La cour rappelle encore qu’il faut distinguer le non respect des conditions d’octroi de celui d’obligations contenues dans le contrat (situation qui peut entraîner une sanction administrative de suspension temporaire – article 30 de la loi). La question de savoir si l’intéressé remplit les conditions d’octroi peut être examinée par les juridictions du travail, celles-ci ne pouvant par contre ordonner une suspension temporaire du droit (la cour rappelant plusieurs arrêts, notamment C. trav. Liège, sect. Namur, 23 août 2011, R.G. n° 2010/AN/191).

En cas de perte du revenu d’intégration sociale au motif de non-disposition au travail, le droit peut être récupéré ultérieurement si l’intéressé établit avoir entrepris des efforts ou s’il se trouve, selon la cour, dans « un meilleur état d’esprit » envers une mise au travail.

L’ensemble de ces principes, appliqué au cas d’espèce, amène la cour à considérer que le contrat de stage était adapté au profil de l’intéressé. Il s’agissait d’un travail de chauffeur et celui-ci était titulaire du permis autorisant cette activité. Il souhaitait d’ailleurs travailler dans ce secteur. Etant conforme à ses possibilités, ce travail ne pouvait être considéré comme inadapté du fait de contraintes accessoires (il lui fut ainsi demandé d’effectuer exceptionnellement un autre travail). Cependant, ses réticences pourraient s’expliquer si les activités proposées étaient incompatibles avec son état de santé.

Il faut dès lors vérifier si l’abandon de stage était ou non justifié. Relevant que la procédure de retrait est régulière (le CPAS ayant auditionné l’intéressé avant de prendre sa décision) et que les autres garanties procédurales liées au projet individualisé ne sont pas applicables, la cour constate encore que la décision n’a pas été limitée dans le temps et qu’elle peut ainsi perdurer aussi longtemps que l’intéressé ne justifiera pas de sa réelle disposition au travail.

Elle va dès lors ordonner une réouverture des débats aux fins d’examiner la compatibilité entre l’état de santé de l’intéressé et l’offre de stage.

Dans l’attente de l’arrêt à intervenir, la cour examine d’office et à titre subsidiaire le droit à une aide sociale et constate que la suppression du revenu d’intégration a entraîné des difficultés financières, et notamment le non paiement du loyer.

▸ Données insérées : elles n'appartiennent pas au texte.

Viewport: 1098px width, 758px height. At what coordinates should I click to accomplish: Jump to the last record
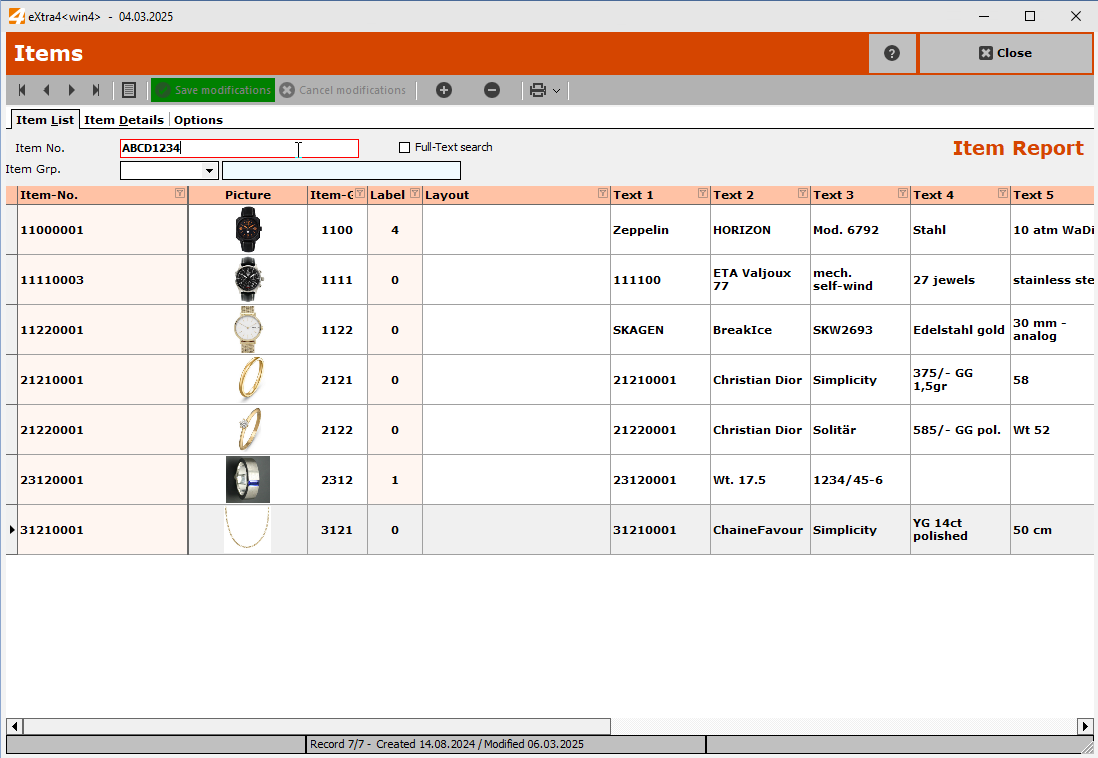[x=96, y=90]
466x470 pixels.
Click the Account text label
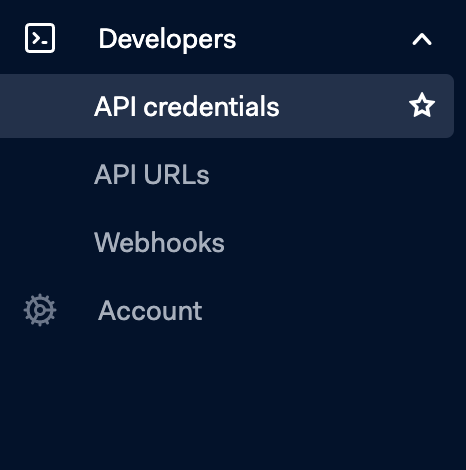150,310
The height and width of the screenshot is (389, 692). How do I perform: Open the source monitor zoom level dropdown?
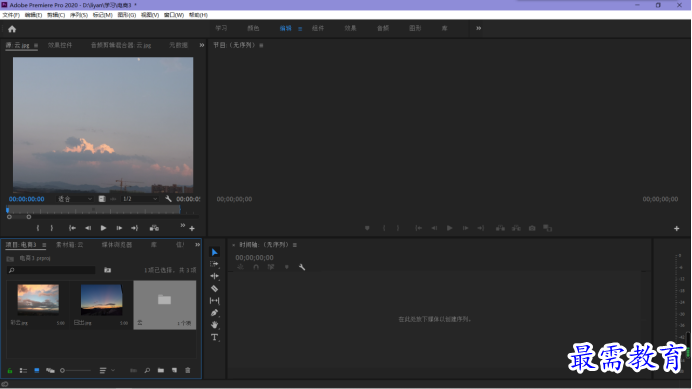tap(75, 199)
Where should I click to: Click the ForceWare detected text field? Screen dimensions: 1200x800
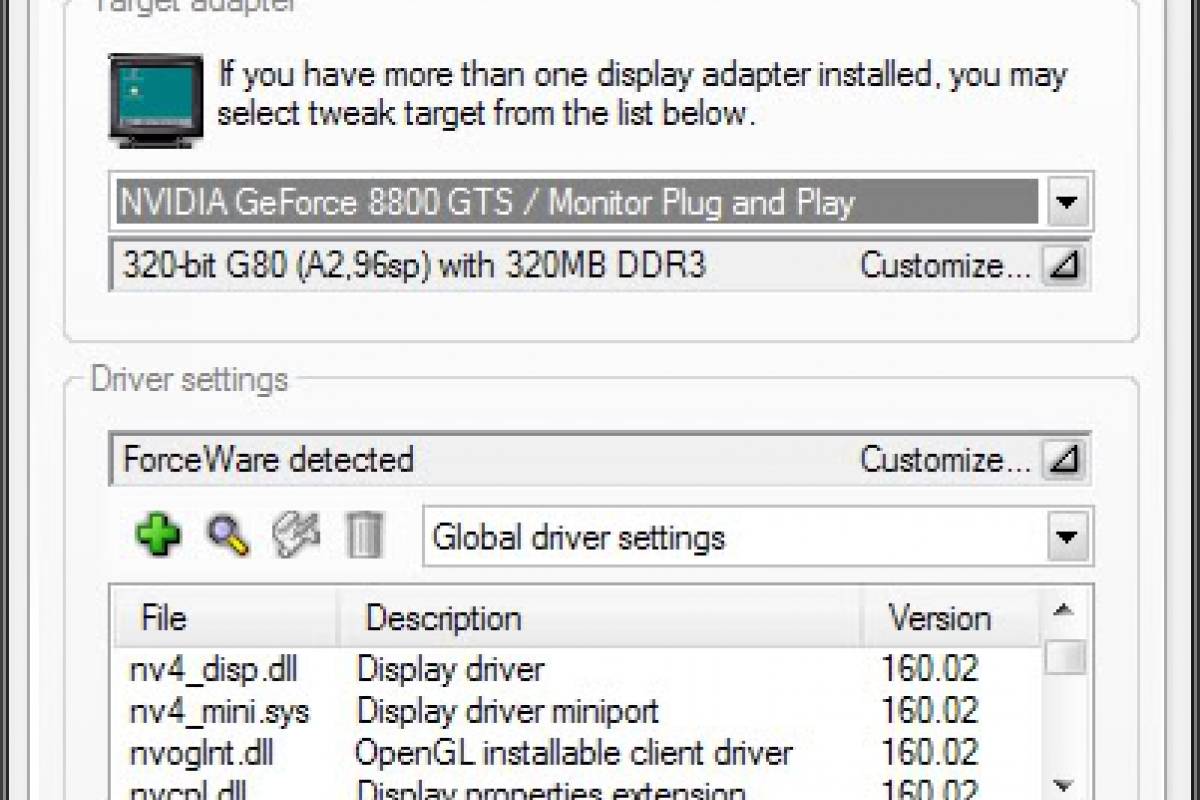[x=480, y=460]
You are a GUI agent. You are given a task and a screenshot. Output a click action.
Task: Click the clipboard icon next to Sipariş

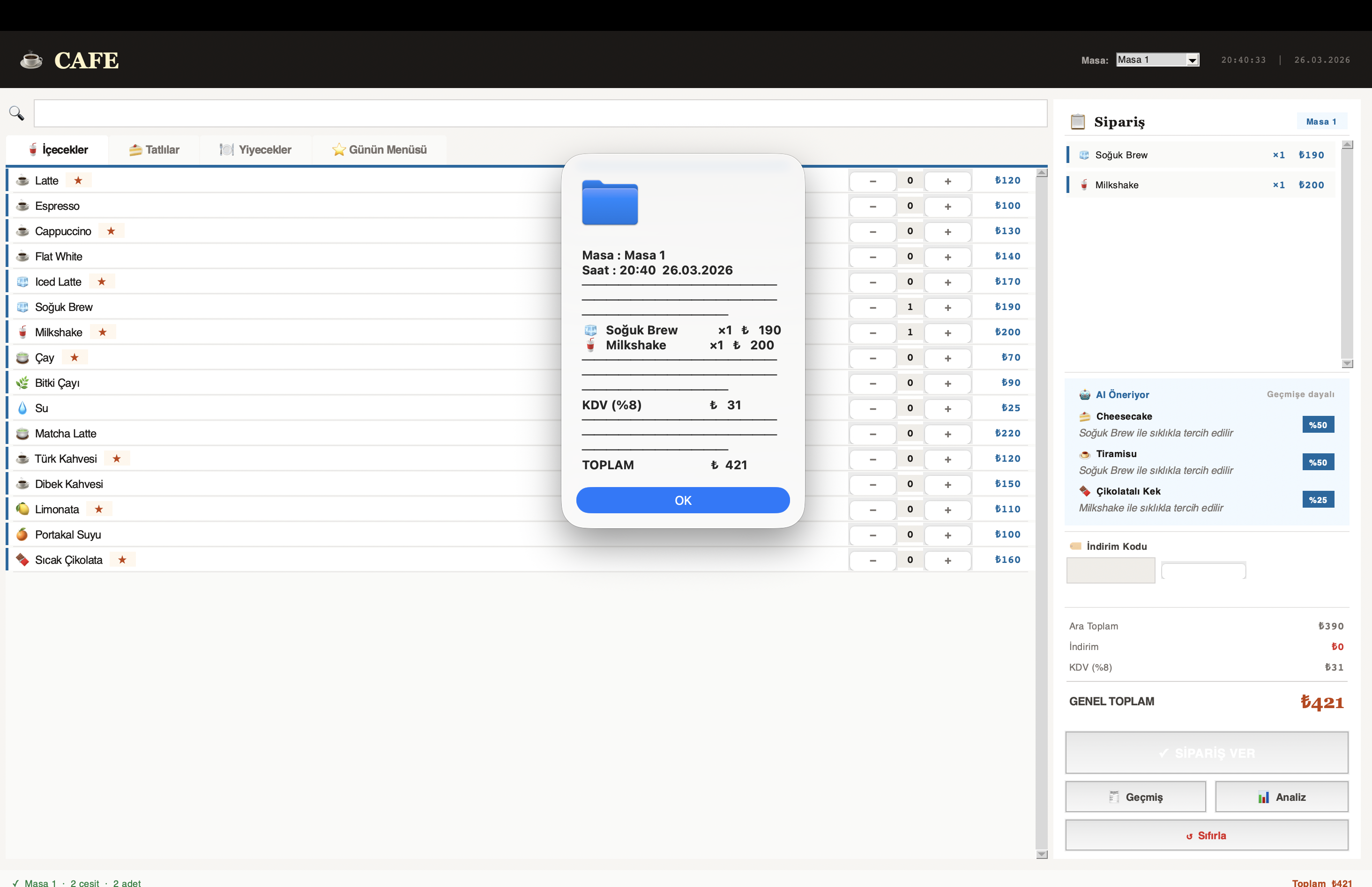[x=1078, y=122]
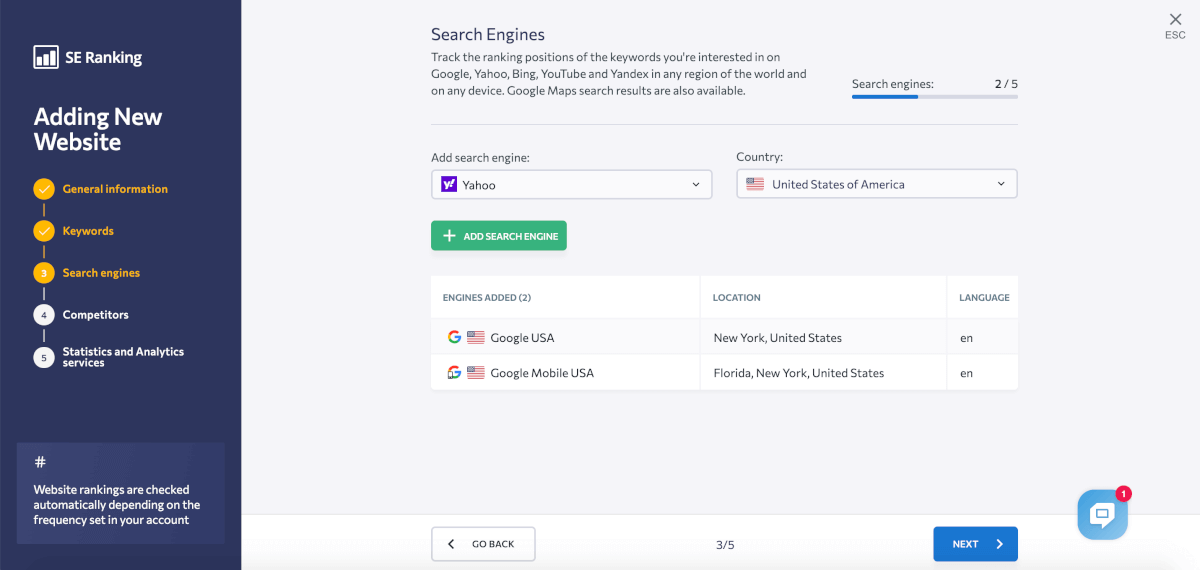Open the live chat bubble icon

(1102, 515)
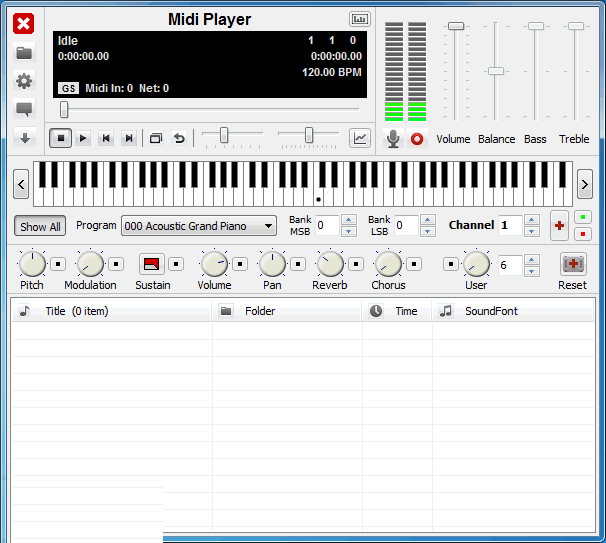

Tout en relevant que la perte du revenu d’intégration ne peut cependant être compensée par l’octroi automatique d’une aide sociale équivalente, ce qui reviendrait à déresponsabiliser le bénéficiaire, la cour ordonne ici également la production d’éléments lui permettant de statuer en pleine connaissance de cause.

Intérêt de la décision

Cet arrêt rappelle, avec force références doctrinales et jurisprudentielles, les diverses formules de mise à l’emploi par les CPAS et leur cadre juridique.